**Instructions to follow**
Look through the material below. Return exactly the lines from the one with "Task: Open the" through the one with "Viewport: 822px width, 1069px height.", both included.

[Data records]

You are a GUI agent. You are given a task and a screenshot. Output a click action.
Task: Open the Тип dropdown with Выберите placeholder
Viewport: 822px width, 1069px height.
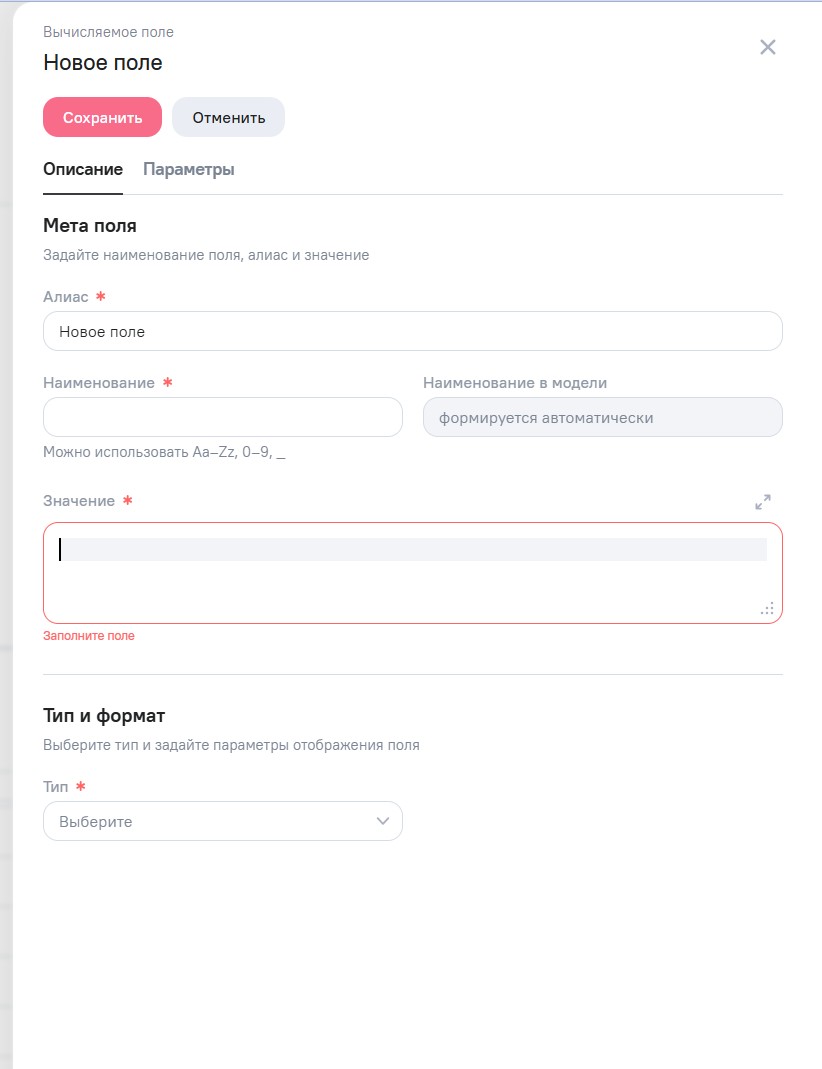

[/Data records]
[Data records]

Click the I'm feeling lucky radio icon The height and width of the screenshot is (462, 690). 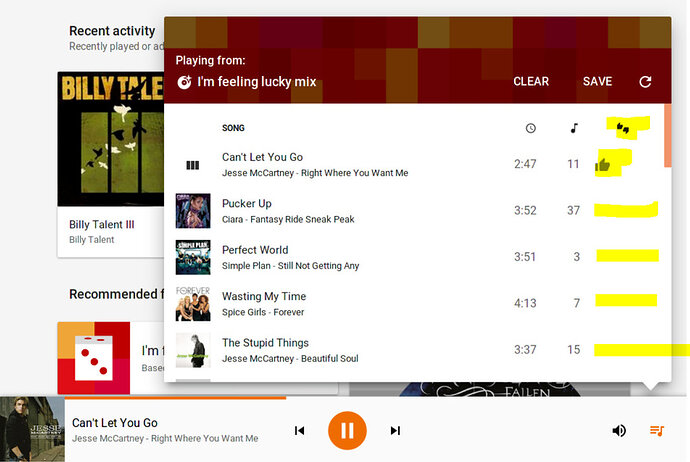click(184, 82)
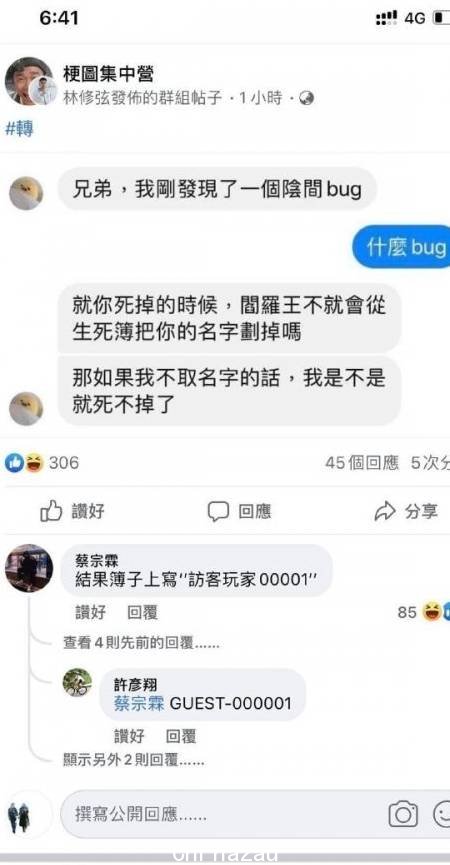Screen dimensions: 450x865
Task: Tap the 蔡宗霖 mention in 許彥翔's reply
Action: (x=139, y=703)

[/Data records]

**Solution**
Task: Open the Тип dropdown with Выберите placeholder
Viewport: 822px width, 1069px height.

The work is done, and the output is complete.